=== TASK INSTRUCTIONS ===
Every line from the one containing "Viewport: 800px width, 464px height." to the end of the records below, written out word for word, is the whole answer.
DATA SUPPLIED: Begin
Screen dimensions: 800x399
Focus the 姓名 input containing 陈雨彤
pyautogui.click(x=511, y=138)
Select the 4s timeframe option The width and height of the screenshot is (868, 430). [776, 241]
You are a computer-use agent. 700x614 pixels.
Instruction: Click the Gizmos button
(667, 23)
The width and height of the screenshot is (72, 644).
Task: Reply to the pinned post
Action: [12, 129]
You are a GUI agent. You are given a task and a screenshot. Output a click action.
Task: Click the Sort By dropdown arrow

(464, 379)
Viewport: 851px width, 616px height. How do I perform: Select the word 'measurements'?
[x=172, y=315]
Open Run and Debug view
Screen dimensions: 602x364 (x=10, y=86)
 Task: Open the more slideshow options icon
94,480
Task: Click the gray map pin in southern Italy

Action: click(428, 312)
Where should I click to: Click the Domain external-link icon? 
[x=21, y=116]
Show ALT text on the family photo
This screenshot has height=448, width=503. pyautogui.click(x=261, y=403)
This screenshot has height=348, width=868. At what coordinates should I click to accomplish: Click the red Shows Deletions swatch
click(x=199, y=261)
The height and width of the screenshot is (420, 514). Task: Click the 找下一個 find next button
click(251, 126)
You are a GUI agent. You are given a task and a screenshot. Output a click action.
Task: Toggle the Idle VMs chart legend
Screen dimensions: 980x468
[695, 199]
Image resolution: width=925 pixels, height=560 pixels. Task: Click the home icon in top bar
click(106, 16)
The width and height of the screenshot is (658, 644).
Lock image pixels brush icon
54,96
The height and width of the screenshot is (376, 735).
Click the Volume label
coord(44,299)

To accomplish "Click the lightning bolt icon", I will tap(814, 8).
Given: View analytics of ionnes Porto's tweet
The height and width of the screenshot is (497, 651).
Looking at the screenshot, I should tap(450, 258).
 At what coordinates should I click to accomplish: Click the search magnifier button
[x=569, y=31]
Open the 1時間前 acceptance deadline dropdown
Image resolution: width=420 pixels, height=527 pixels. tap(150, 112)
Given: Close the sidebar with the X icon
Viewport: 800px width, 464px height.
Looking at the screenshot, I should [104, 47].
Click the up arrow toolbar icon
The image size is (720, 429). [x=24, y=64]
DATA SUPPLIED: End
=== ANSWER FOR THIS EXERCISE ===
Viewport: 800px width, 464px height.
Looking at the screenshot, I should [104, 47].
Click the up arrow toolbar icon
The image size is (720, 429). [x=24, y=64]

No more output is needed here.